STUDY TEXT:
* * *
Command line and Python tools for geospatial work

This topic is focused on processing geospatial data in command line. Specifically, we will use GDAL and unix-like command line. For Python, we will use IPython as the interpreter. All the tools we will use are open source under various licenses. With many tools, you can use parameters --version, --help, or --license or run man to find out what is the specific license.

GDAL

GDAL is a free and open source project under MIT license. GDAL has CLI and and also C and Python APIs and is used broadly by other software as a backend especially for format transformations. GDAL is an OSGeo project.

Preparation

Install GDAL (command for Ubuntu):

sudo apt install gdal-bin

Install additional programs (all at once):

sudo apt install python-gdal ipython imagemagick

Download data:

wget https://www.grassbook.org/wp-content/uploads/data_extra/o35078g6_NC.tif.gz

Unpack (GZIP format):

gunzip o35078g6_NC.tif.gz

Basics

Get info:

gdalinfo o35078g6_NC.tif

Get just first part:

gdalinfo o35078g6_NC.tif | head

Get little more:

gdalinfo o35078g6_NC.tif | head -n 50

Browser through all:

gdalinfo o35078g6_NC.tif | less

See if there is some option for getting just the basic info:

man gdalinfo

Disable printing color table and raster attribute table:

gdalinfo -noct -norat o35078g6_NC.tif

Get more data:

wget http://grass.osgeo.org/sampledata/north_carolina/nc_rast_geotiff.tar.gz
wget http://grass.osgeo.org/sampledata/north_carolina/nc_shape.tar.gz

Unpack the data (TAR.GZ format):

tar xvf nc_rast_geotiff.tar.gz
tar xvf nc_shape.tar.gz

Get info:

ogrinfo -so ncshape/lakes.shp lakes

Rasterization

Rasterize the vector:

gdal_rasterize -burn 100 -te 610760 196084 677119 258303 -tr 100 100 -l lakes ncshape/lakes.shp lakes.tif

Convert TIFF to PNG for visualization using ImageMagick):

convert lakes.tif lakes.png

Show PNG using Eye of GNOME:

eog lakes.png

Processing textual outputs

In the previous example, we needed the extent of the vector and we manually transfered the values. That would not be feasible if we would need to do it repetitively or in a reproducible way. Any textual output of a command (standard output), can be easily processed in the command line. Sometimes we have to be careful on how likely is the format to change in the future, but for now, we can consider the ogrinfo output to be stable enough.
* * *
GIVEN DATA:
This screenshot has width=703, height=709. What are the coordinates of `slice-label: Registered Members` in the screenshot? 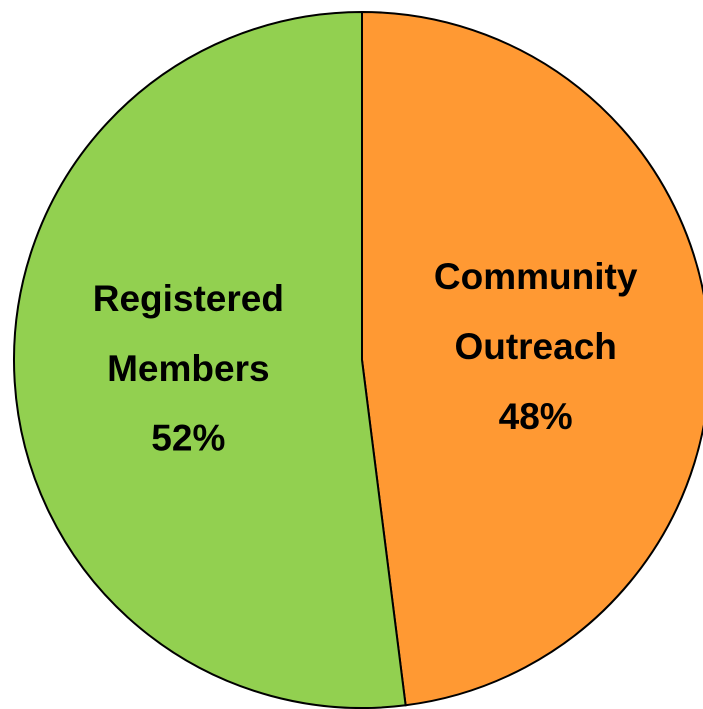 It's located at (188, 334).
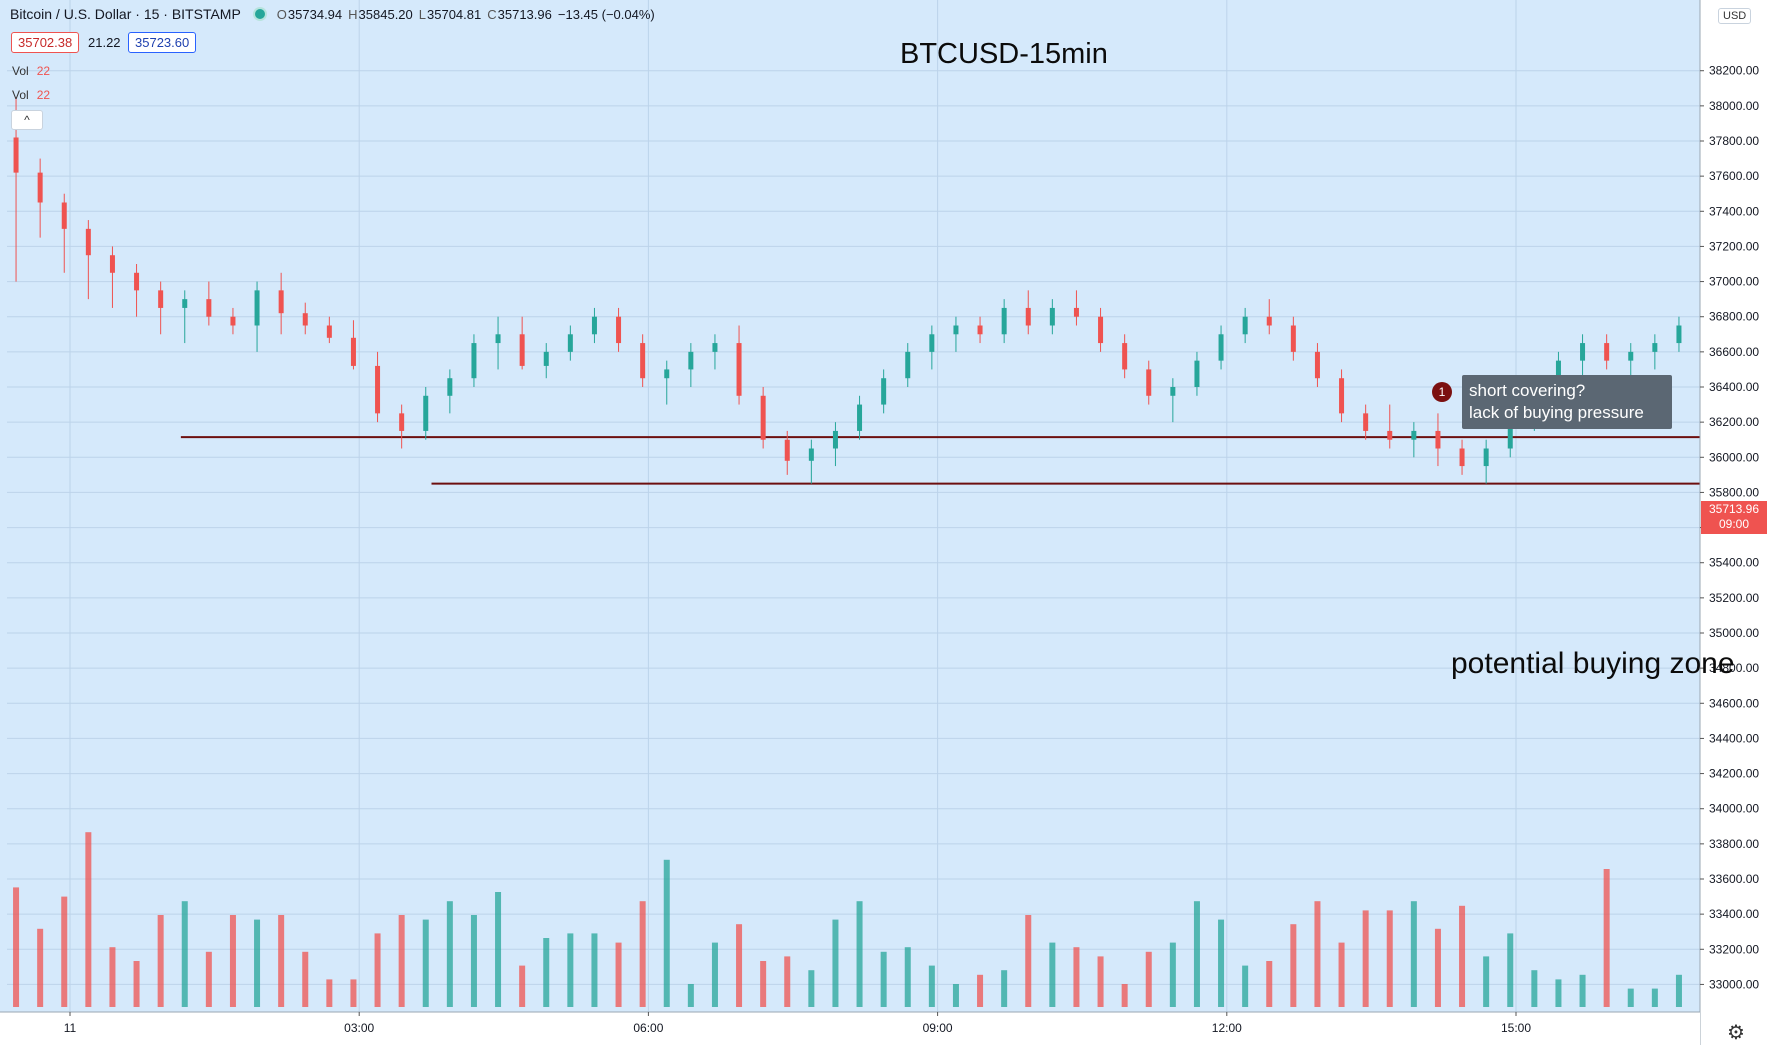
* * *
ACTIVITY:
Answer these from the GDAL tutorial:
1. Under which license is GDAL released?
2. Which interpreter does the tutorial use for Python?
3. What program displays lakes.png after the conversion?
Draw only on the GDAL tutorial, not on the material.

REPLY:
1. The MIT license.
2. IPython.
3. Eye of GNOME (eog).